What you need to do: Each line in the records below, from the one that contains "Where should I click to: Click the Logout" to the one that contains "Switch to the My profile tab", should be reproduced exactly, the first and last included.

Dataset entries START

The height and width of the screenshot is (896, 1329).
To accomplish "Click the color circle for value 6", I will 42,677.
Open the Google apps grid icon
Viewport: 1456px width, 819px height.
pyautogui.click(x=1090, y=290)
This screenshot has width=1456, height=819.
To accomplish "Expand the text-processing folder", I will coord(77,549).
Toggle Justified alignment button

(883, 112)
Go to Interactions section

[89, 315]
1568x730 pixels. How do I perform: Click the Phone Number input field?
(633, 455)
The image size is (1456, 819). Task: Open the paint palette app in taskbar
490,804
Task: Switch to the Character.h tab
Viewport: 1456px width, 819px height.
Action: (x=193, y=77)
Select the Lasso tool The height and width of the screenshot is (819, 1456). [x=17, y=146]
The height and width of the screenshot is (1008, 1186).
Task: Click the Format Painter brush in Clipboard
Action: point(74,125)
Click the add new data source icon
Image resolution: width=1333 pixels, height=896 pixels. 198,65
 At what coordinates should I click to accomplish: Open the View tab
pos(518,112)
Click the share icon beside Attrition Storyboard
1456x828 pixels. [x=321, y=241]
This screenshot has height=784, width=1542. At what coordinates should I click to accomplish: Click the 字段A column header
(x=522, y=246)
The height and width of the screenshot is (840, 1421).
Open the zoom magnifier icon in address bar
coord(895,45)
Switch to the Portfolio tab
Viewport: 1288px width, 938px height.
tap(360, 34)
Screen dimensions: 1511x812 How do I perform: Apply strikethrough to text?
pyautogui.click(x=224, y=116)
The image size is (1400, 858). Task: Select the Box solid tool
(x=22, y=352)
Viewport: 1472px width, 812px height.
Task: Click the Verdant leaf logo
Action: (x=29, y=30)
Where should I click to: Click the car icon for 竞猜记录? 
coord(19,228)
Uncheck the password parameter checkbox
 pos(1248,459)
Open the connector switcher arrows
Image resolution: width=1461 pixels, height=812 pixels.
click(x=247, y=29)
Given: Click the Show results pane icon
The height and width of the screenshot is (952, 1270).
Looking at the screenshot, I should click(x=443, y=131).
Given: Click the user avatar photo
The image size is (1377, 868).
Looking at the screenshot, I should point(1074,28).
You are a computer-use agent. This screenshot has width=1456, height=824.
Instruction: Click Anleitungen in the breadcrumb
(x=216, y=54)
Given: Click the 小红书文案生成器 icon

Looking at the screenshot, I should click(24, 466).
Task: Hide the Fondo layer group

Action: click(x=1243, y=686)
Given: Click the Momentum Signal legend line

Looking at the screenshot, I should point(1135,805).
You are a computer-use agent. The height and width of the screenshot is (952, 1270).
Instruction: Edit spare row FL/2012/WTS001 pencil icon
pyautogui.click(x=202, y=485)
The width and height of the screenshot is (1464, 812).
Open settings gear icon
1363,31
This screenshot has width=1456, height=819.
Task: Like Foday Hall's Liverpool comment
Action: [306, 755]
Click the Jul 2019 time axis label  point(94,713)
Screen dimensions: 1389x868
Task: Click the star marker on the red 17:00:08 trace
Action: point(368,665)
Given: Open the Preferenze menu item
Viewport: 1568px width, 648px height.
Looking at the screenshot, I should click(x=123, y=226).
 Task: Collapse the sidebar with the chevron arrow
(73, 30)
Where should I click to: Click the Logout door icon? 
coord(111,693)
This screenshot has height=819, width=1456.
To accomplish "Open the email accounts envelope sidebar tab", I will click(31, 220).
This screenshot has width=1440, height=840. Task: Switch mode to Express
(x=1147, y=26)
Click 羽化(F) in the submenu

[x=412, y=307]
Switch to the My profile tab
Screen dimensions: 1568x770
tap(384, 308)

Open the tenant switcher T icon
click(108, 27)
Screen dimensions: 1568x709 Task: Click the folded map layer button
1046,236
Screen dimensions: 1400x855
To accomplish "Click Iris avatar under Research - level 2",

Dataset entries END

Answer for the task:
Where should I click to: Click the Logout door icon? 
coord(111,693)
This screenshot has height=819, width=1456.
To accomplish "Open the email accounts envelope sidebar tab", I will click(31, 220).
This screenshot has width=1440, height=840. Task: Switch mode to Express
(x=1147, y=26)
Click 羽化(F) in the submenu

[x=412, y=307]
Switch to the My profile tab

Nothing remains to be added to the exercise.